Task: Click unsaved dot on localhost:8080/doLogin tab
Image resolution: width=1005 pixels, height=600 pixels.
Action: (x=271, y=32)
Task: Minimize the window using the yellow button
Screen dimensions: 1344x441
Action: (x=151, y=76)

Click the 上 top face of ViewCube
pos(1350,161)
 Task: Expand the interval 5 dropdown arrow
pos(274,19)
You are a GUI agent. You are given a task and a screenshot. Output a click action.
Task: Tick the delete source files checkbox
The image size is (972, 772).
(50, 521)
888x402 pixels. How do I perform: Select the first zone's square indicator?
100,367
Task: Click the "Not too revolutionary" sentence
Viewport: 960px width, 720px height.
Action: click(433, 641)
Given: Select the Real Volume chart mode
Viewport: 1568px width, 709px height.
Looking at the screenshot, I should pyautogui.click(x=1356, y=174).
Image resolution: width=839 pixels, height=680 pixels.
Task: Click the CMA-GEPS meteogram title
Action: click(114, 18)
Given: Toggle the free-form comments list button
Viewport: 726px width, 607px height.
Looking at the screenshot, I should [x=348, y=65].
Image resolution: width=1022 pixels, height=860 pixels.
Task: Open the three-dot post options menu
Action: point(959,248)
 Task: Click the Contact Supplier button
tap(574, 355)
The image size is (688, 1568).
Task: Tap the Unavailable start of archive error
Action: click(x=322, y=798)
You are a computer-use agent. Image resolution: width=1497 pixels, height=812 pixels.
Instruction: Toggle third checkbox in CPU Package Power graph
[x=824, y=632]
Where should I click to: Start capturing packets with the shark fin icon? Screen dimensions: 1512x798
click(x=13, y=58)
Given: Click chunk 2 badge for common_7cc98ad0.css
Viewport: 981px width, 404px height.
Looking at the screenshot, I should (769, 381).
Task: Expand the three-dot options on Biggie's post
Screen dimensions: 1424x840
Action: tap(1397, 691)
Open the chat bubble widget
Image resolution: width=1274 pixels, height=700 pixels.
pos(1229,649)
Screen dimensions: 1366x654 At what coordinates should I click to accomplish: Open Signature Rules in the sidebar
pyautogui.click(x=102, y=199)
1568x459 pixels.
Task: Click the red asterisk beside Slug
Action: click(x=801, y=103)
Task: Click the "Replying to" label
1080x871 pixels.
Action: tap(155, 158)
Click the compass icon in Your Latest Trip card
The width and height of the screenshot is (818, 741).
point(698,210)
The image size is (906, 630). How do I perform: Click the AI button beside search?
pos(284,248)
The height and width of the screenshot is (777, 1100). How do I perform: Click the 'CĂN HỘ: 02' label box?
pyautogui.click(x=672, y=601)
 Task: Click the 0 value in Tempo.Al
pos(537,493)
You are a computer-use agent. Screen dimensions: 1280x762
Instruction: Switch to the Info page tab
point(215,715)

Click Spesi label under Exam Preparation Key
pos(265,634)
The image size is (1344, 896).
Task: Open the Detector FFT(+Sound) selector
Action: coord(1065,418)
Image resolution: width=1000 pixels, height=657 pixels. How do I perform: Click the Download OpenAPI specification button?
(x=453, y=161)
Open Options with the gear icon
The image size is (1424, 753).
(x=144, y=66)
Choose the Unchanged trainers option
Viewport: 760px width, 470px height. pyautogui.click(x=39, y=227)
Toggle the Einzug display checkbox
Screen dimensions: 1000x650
+ + +
#### ACTIVITY
Up to and including the line that contains "Task: Tick the delete source files checkbox", output the records above exactly, beginning with their first line.

#### WRITTEN ANSWER
Task: Click unsaved dot on localhost:8080/doLogin tab
Image resolution: width=1005 pixels, height=600 pixels.
Action: (x=271, y=32)
Task: Minimize the window using the yellow button
Screen dimensions: 1344x441
Action: (x=151, y=76)

Click the 上 top face of ViewCube
pos(1350,161)
 Task: Expand the interval 5 dropdown arrow
pos(274,19)
You are a GUI agent. You are given a task and a screenshot. Output a click action.
Task: Tick the delete source files checkbox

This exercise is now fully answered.